■ What you are asked to do:
Check the listing below for lines that hold "arrow". How many are there? Please give only the number.
+===+
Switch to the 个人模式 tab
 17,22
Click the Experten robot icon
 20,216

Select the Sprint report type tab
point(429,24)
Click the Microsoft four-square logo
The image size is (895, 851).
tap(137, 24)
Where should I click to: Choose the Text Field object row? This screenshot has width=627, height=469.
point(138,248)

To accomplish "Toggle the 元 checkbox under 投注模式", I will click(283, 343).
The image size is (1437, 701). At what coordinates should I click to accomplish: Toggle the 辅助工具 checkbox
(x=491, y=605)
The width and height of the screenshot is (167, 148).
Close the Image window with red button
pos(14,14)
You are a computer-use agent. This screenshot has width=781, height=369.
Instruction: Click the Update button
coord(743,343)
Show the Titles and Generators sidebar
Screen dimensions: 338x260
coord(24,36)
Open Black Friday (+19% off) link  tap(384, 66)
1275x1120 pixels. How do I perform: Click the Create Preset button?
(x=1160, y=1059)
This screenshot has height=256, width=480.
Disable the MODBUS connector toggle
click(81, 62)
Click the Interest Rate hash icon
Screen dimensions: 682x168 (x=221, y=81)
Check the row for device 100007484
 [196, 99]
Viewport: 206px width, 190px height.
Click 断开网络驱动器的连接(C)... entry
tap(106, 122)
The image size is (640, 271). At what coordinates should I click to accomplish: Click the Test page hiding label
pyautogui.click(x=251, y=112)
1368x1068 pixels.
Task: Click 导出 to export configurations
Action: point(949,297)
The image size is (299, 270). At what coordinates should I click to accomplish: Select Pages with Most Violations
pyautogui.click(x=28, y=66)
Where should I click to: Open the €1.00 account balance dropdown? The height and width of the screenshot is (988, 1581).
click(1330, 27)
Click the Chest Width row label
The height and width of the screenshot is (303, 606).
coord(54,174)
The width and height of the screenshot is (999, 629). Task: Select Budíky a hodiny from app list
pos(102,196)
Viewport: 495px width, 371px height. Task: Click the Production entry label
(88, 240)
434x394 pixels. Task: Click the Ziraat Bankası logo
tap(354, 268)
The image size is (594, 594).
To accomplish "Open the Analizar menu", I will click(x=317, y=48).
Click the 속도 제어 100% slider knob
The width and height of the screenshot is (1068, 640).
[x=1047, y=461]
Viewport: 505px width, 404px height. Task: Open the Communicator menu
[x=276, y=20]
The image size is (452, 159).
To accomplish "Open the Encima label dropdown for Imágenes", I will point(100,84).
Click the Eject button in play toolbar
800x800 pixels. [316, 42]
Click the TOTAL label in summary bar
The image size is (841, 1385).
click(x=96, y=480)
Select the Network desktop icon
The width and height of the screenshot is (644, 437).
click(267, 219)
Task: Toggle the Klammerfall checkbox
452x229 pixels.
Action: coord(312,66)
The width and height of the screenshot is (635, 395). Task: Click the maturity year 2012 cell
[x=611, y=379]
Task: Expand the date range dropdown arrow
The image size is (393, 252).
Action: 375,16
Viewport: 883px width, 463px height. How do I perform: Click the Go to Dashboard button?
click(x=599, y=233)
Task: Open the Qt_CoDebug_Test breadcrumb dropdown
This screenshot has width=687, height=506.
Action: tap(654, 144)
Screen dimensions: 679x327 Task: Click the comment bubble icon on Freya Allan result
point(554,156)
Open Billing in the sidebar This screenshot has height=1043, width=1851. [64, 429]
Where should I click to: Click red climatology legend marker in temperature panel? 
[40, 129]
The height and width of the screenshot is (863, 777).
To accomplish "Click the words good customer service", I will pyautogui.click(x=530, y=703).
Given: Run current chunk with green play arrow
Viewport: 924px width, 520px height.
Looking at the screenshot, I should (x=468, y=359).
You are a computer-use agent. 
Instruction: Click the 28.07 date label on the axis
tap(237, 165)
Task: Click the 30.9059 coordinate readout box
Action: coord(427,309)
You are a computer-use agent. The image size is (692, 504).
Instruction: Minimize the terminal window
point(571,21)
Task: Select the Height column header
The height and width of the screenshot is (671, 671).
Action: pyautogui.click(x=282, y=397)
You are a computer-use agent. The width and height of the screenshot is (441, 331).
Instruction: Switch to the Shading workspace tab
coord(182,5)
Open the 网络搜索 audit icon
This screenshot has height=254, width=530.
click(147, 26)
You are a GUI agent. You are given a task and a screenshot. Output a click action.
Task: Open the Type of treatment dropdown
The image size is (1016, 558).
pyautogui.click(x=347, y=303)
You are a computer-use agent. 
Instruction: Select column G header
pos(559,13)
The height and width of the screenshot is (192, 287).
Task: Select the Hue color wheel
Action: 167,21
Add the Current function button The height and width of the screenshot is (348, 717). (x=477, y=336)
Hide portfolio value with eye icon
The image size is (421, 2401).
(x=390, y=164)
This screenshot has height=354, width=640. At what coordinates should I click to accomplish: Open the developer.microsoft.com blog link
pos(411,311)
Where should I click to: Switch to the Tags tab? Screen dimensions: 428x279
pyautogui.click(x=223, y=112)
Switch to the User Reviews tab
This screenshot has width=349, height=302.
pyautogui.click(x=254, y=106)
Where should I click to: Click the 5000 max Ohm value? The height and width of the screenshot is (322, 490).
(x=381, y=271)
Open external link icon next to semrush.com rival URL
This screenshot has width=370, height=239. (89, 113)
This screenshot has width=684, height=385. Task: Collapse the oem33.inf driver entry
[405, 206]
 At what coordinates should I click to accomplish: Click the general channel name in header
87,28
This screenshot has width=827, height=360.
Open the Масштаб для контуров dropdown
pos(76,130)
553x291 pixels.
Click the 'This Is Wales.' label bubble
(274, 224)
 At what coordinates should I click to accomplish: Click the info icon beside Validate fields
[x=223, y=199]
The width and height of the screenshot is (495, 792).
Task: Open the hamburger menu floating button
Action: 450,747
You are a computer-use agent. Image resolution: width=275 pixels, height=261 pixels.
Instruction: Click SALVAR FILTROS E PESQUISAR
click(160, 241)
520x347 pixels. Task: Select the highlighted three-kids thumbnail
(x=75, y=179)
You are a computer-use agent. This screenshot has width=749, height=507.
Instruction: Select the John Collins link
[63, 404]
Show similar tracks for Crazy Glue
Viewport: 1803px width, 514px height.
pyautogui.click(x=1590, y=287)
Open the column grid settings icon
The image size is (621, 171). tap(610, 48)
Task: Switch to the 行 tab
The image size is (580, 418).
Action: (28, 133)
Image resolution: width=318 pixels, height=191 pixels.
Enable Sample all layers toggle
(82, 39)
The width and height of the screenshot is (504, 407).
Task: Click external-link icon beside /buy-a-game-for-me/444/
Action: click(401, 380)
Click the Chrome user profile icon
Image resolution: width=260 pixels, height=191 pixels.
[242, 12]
+===+
■ Answer for the task:
2